Une enfance violente avec La Réparation de Nina Bunjevac, le drôle de quotidien d'une jeune fille californienne avec Imperturbable, de Miranda Tacchia et un conte fantastique sur les conséquences du dérèglement climatique avec Pizzly de Jérémie Moreau.
![Bande dessinée : qu'est-ce qu'on lit en ce début octobre ? 1 Screenshot 2022 10 06 08.51.16](https://www.causette.fr/wp-content/uploads/2022/10/Screenshot-2022-10-06-08.51.16.jpg)
Autrice canadienne d’origine serbe, Nina Bunjevac s’était déjà retournée sur son passé dans Fatherland (Ici-Même, 2014) en exhibant de la guerre en ex-Yougoslavie la figure traumatisante d’un père terroriste nationaliste. Elle se livre encore plus intimement avec La Réparation. Publié dans la collection « 25 images » de l’éditeur
Martin de Halleux, cet album en reprend la contrainte de style : un récit court, sans paroles, dans la lignée du travail de l’illustrateur belge Frans Masereel (1889−1972).
Bunjevac s’empare magistralement de l’exercice et recourt à de bouleversantes trouvailles graphiques pour revenir sur des violences subies pendant l’enfance. Une
goutte d’encre versée par sa plume suffit pour faire de la feuille blanche une machine
à remonter le temps. Et c’est de sa propre main qu’elle va littéralement arracher de
la page la petite fille maltraitée qu’elle fut autrefois, pour sécher ses larmes et l’apaiser. Un récit gigogne à la poésie poignante, où le regard rebondit d’un écho à l’autre.
Tout aussi silencieux mais à l’insouciante légèreté, Imperturbable, de Miranda Tacchia, constitue une sorte d’album photo du quotidien d’une jeune fille des années 2020, entre déceptions et épanouissements. Armée d’une boîte de feutres, d’une pile de Post-it et d’un humour contemporain piquant et sans tabous, l’autrice californienne dessine un éloge du mème à travers ces multiples visages aux expressions figées pourtant si éloquentes. Dans ce grand zapping de la physionomie, ses talents d’animatrice pour de nombreux studios (Disney, Nickelodeon, etc.) permettent à l’épaisseur ou à l’orientation d’un sourcil de faire toute la différence.
Son éditeur américain (Fantagraphics, pilier de la BD indépendante) la compare à Phoebe Waller-Bridge, la créatrice de la série télévisée Fleabag : souhaitons-lui le
même succès !
![Bande dessinée : qu'est-ce qu'on lit en ce début octobre ? 2 Imperturbable extrait 01](https://www.causette.fr/wp-content/uploads/2022/10/Imperturbable_extrait_01-1024x370.jpg)

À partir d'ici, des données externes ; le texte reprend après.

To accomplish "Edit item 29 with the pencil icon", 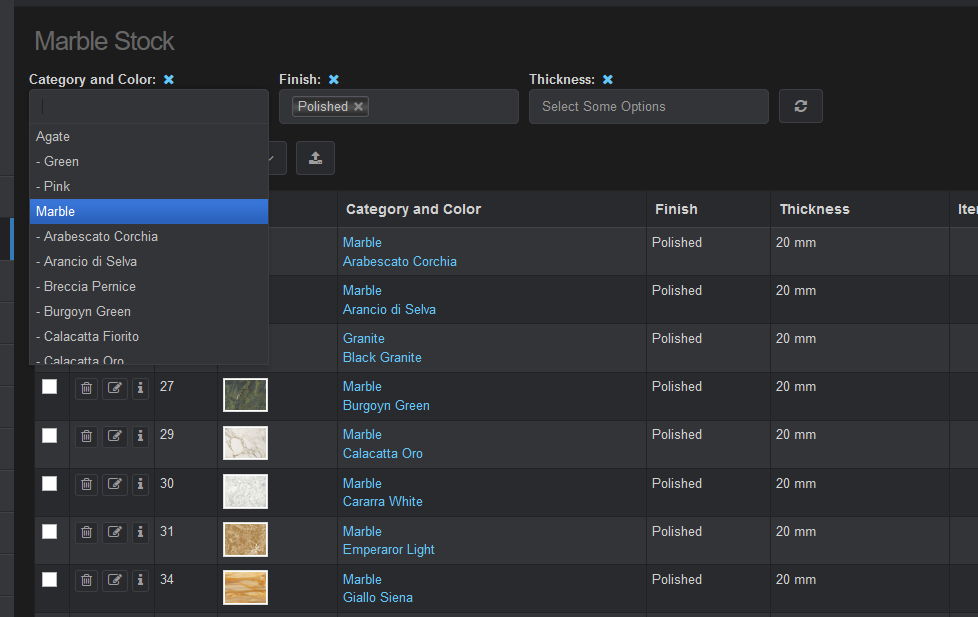I will (113, 435).
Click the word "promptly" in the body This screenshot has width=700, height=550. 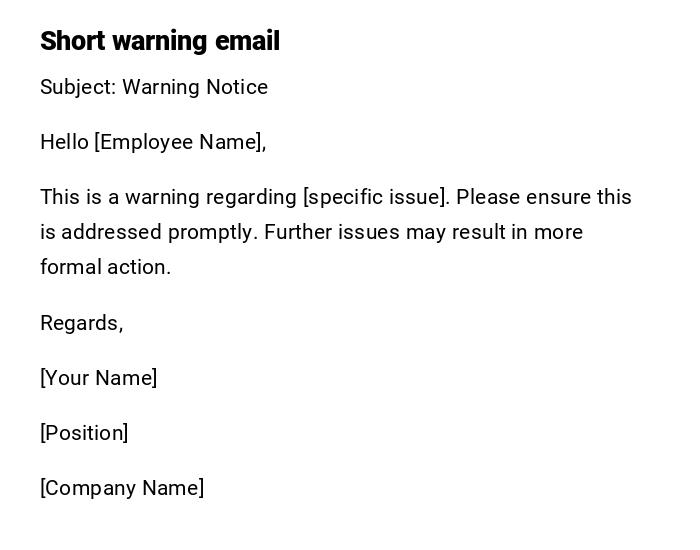click(x=212, y=232)
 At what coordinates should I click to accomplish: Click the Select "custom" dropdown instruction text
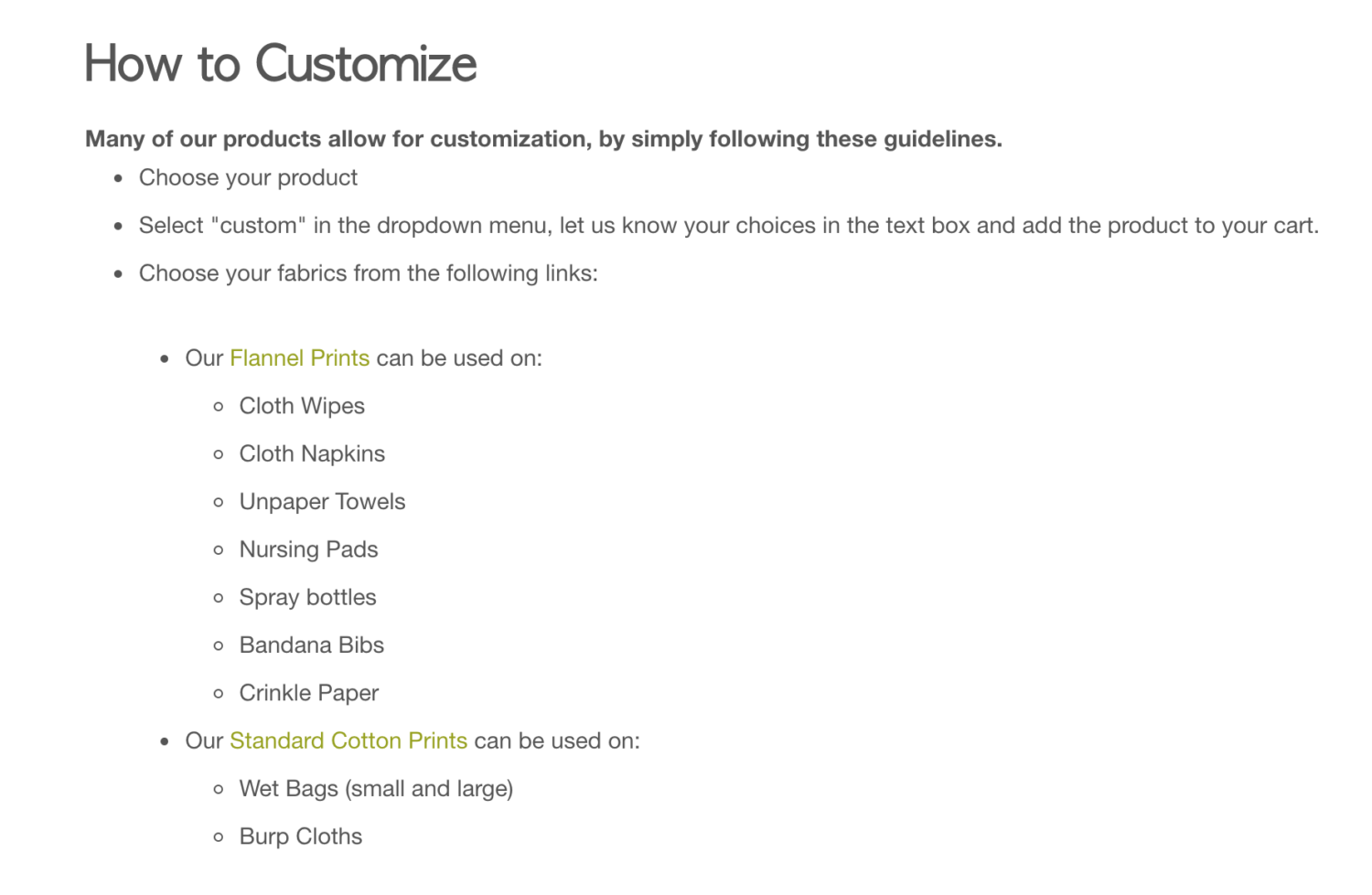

Mais aussi : trouver le nirvana en Alaska
![Bande dessinée : qu'est-ce qu'on lit en ce début octobre ? 3 9782413040811 001 X](https://www.causette.fr/wp-content/uploads/2022/10/9782413040811-001-X-777x1024.jpeg)
« Pizzly » : le mot sonne fantastique, comme pour désigner un petit monstre tout droit sorti d’un cartoon du samedi matin. L’animal qui se cache derrière est pourtant bien réel : mélange d’ours polaire et de grizzly, cette nouvelle espèce est une conséquence du réchauffement climatique et de la migration vers le sud des ours blancs. Les pizzlys s’observent notamment en Alaska, là où Nathan, un chauffeur VTC parisien en bout de course, vient de débarquer avec son frère et sa sœur à l’invitation d’une cliente rencontrée lors d’un trajet mouvementé. Désorientés dans ce nouveau monde, ces trois orphelins vont progressivement comprendre qu’eux aussi doivent se métamorphoser pour survivre dans cette nature changeante. Jérémie Moreau (La Saga de Grimr) poursuit son œuvre fascinante, nourrie de questionnements métaphysiques sur l’humanité et son futur. Son style graphique évolue encore, avec des couleurs très vives qui fusionnent habilement les mythologies amérindiennes et les références pop de ses jeunes héros urbains.
La Réparation, de Nina Bunjevac. Martin de Halleux, 32 pages, 19,90 euros. Sortie le 6 octobre.
Imperturbable, de Miranda Tacchia-Cambourakis, 200 pages, 18 euros. Sortie le 5 octobre.
Les Pizzlys, de Jérémie Moreau, Delcourt/Mirages, 200 pages, 29,95 euros. Sortie le 5 octobre.